C’est ce souci politique, cette Politique nécessaire à la transmission et au respect des « lois non écrites », qui le conduirait à fonder La Nation française en 1955 pour échapper, « dans le regard de Péguy » comme en 1940, à la cécité historique et aux querelles intégrales des héritiers de Maurras – et écrire ponctuellement chaque semaine ses « Politiques » ; 604 jusqu’en juillet 1967. Les six que nous avons recueillies (n°595 du 25 mai 1967 au n°603 du 6 juillet 1967) concernent les derniers temps du journal, lorsque s’étant longuement exercé au journalisme transcendantal dans la confrontation à ce qui est en train de se passer, il avait eu ce saisissement en mai 1967, devant la menace de destruction de l’État d’Israël. Ces articles constituent sa « guerre de six jours » et dégagent une voie catholique sioniste (que peu parviendraient à suivre, au demeurant) où s’imagine pour la France la seule politique respectueuse de ses racines véritables, mais aussi de sa vocation, donc de son peuple.

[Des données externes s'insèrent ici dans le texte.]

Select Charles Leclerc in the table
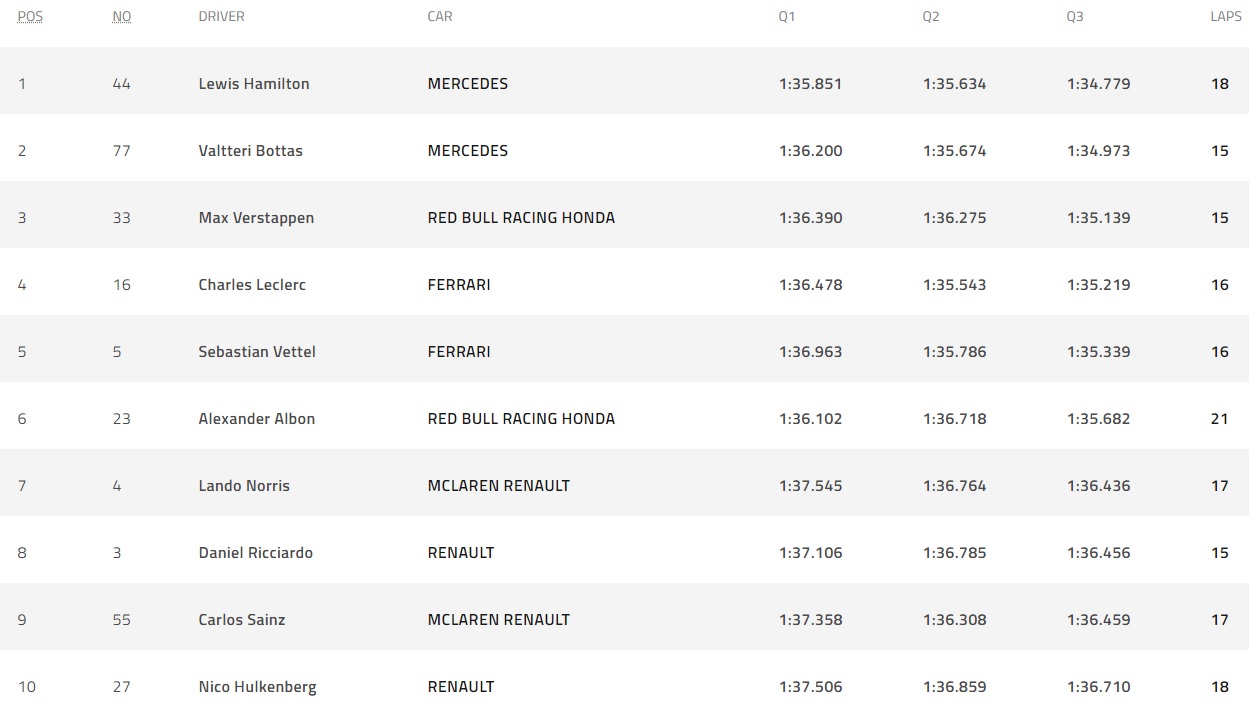The height and width of the screenshot is (713, 1249). tap(252, 285)
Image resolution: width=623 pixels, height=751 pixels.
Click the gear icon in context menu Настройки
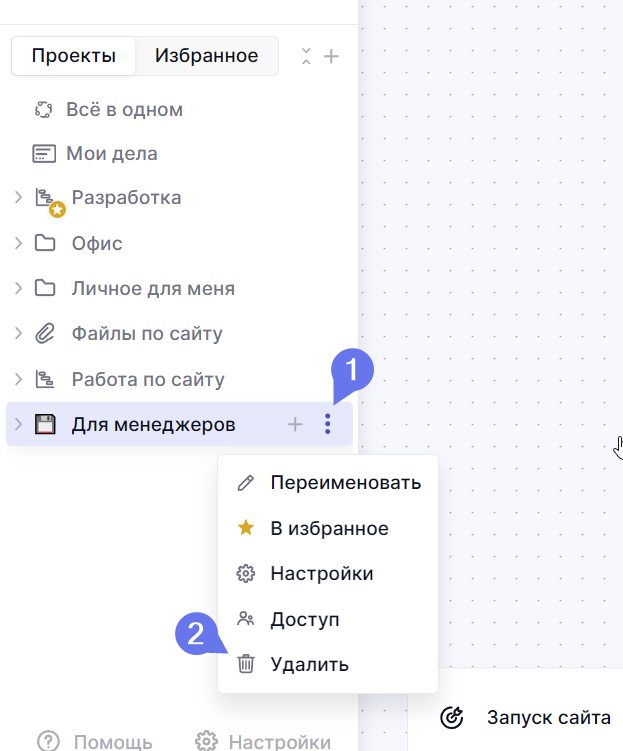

Dans la solitude des nations au contact des empires et leur besoin d’alliance, le souci politique tempère les fanatismes et reçoit sa mesure de la réalité nationale, et de la piété naturelle qu’elle suscite. Son parti, le « parti des politiques », intègre la mémoire de l’origine et le but à donner à l’avenir avec ses chances de paix. Le préparer fut le projet même de La Nation française, cet organe de combat d’un « salut pour la France »(Verlaine), où Boutang avait dû justifier déjà le lien de la foi chrétienne avec la nation, par la naissance et l’attachement du Christ lui-même à sa patrie terrestre. Or cela, qui justifie le patriote chrétien, a fortiori commande sa solidarité avec Israël, « la nation exemplaire » dont la France avait imité le « modèle immortel » et garde une chance de faire face à son destin : « il y a la naissance du Christ lui-même, dans une nation très particulière où elle avait été prophétisée et attendue, et la fidélité du Christ à cette naissance, fidélité douloureuse jusqu’à la fin, et hors de laquelle il n’y aurait pas de mystère de l’Incarnation, l’humanité du Christ en étant inséparable, et n’en ayant pas été séparée. Il y a ce que Bossuet ose nommer : Jésus patriote juif. » [1]
[1] La Nation française n°474, du 23 décembre 1964.